Although The Good Neighborhood does not endorse any single religion, we appreciate any message dedicated to the greater good as well as the lifetime of contributions to community and writing of Monsignor David M. Gallivan, Pastor of Holy Cross Church on Buffalo’s Lower West Side (345 Seventh St), who offers us a weekly Sunday Sermon.
By Msgr. David M. Gallivan, Pastor, Holy Cross Church
Back in high school I read To Kill a Mockingbird, a 1950’s bestseller that was made into a movie starring Gregory Peck a few years later. In the novel, Atticus Finch, a lawyer in a small Southern town, sends his son Jem to read every day to an elderly neighbor, Mrs. Dubose, who was dying from cancer. She refused to take the morphine ordered by her doctor because she did not want to die indebted to anyone.
The night she died, Mr. Finch told Jem why he sent him to read to her. He said, “I wanted you to see what real courage is, instead of you getting the idea that courage is a man with a gun in his hand. It’s when you are licked before you begin, but you begin anyway. It’s when you are in pain, when you are suffering and you keep going on. That’s what real courage is. Mrs. Dubose was the most courageous and bravest person I ever knew.”

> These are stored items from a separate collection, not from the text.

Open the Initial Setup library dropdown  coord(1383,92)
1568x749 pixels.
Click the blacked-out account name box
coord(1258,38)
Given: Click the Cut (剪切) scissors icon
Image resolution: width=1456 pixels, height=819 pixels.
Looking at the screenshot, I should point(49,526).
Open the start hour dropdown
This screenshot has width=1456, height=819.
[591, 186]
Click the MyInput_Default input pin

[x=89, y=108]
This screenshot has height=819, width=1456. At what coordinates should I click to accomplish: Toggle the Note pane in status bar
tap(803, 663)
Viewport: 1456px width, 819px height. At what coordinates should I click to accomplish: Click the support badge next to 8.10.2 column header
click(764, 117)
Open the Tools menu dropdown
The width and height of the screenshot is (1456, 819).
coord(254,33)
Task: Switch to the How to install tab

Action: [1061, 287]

Too often, we look for bravery and courage in all the wrong places: in wars, street gangs, power, or physical or economic superiority. We miss the courage of simple and ordinary people who carry on in the midst of life’s worst situations. The seven Maccabeus brothers and their mother in Jewish scripture suffered torture and death for their refusal to violate God’s law. Today’s scriptural lesson is not simply that they endured suffering but that they endured it for the sake of those they loved. Their bravery seems beyond our own. But consider your own bravery when you seemed to go beyond your own strengths for someone in your family or in a situation when many might just give up.
As millions of deserving families endure a $36 dollar monthly reduction of their food assistance allowances, I know of the struggles of caring, hardworking families who will not give up. I am humbled by the young mothers who often clean our church and the Parish Center, learn English at the Belle Community Center across the street and struggle for a GED to qualify for food assistance in a jobless environment. As the powerful decision-makers in Washington valiantly attack the debt crisis at the weakest link of the social chain, Atticus Finch would probably offer to his son the example of the quiet courage of these young women who bravely “keep going on” even when they “feel licked” before they begin.